Source data:
[Start of Attachment]
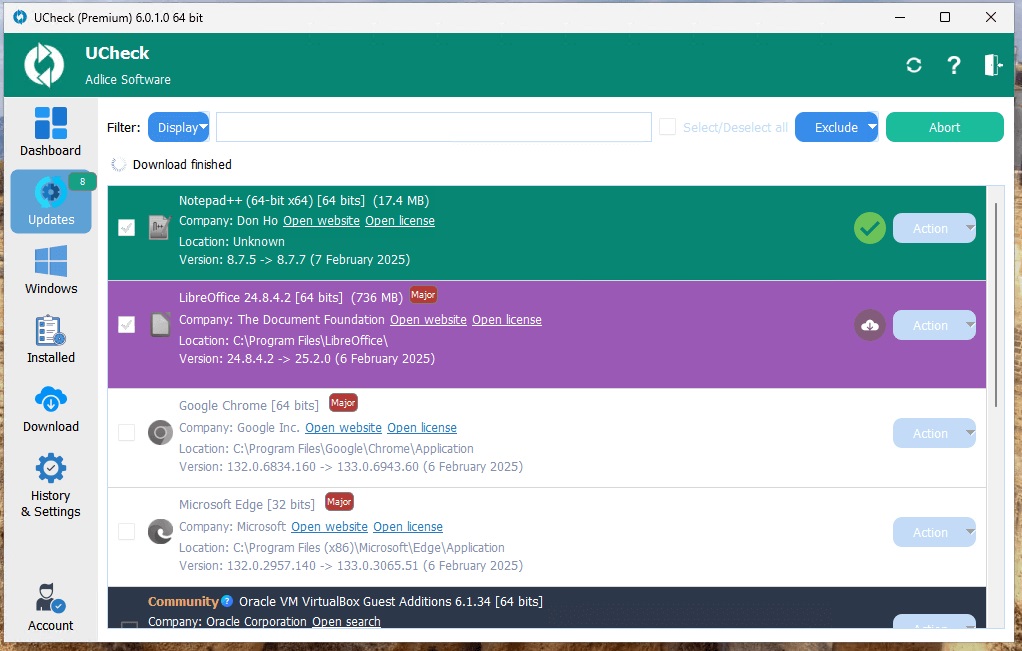
Task: Open the Dashboard section
Action: 50,131
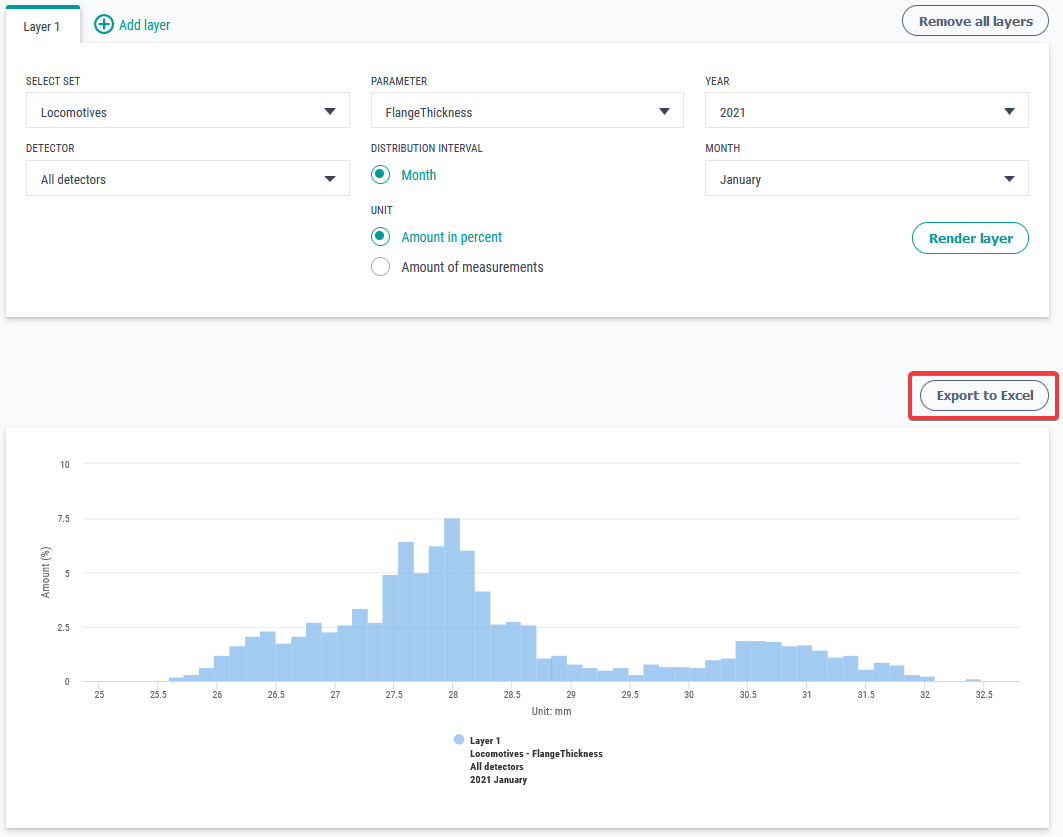Open the Detector dropdown with All detectors
Screen dimensions: 1063x837
tap(187, 179)
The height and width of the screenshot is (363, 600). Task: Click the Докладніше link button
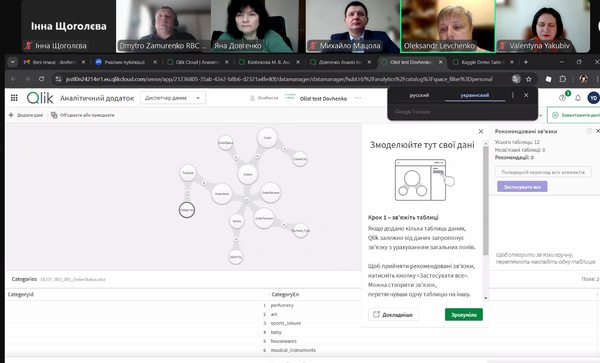(393, 315)
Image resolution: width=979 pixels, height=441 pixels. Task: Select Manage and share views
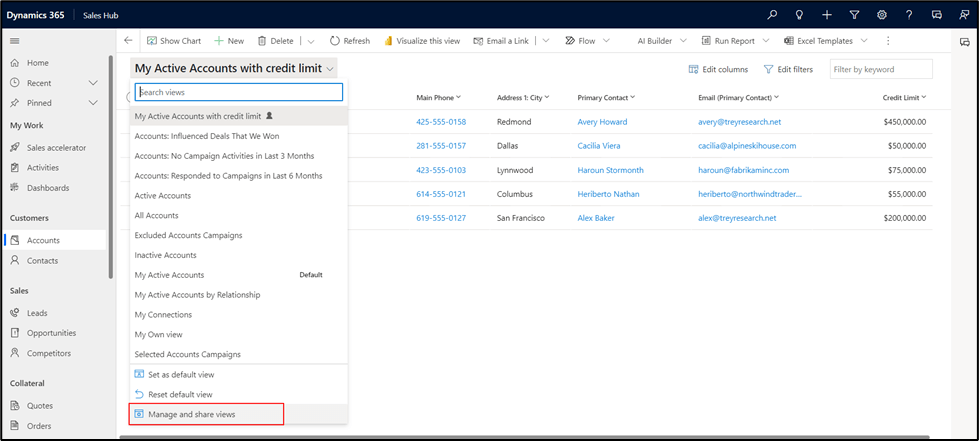pyautogui.click(x=191, y=414)
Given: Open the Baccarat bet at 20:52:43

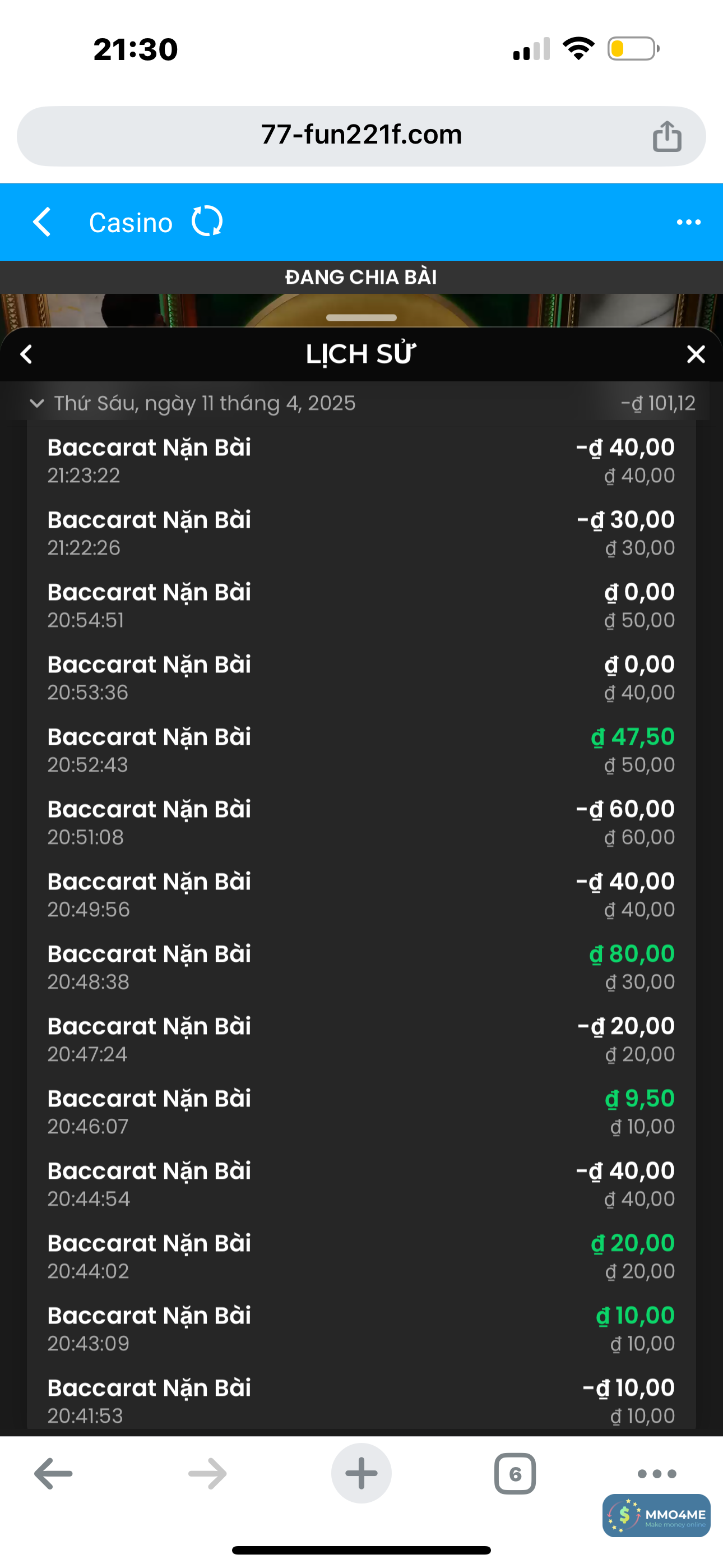Looking at the screenshot, I should (x=361, y=750).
[End of Attachment]
▸ Work required:
Give back only the lines from the one that carries "The height and" through the final line above, both included. Drop all pictures.

▸ Response for this exercise:
The height and width of the screenshot is (363, 600). Task: Click the Докладніше link button
(393, 315)
Image resolution: width=979 pixels, height=441 pixels. Task: Select Manage and share views
pyautogui.click(x=191, y=414)
Given: Open the Baccarat bet at 20:52:43

Looking at the screenshot, I should (x=361, y=750).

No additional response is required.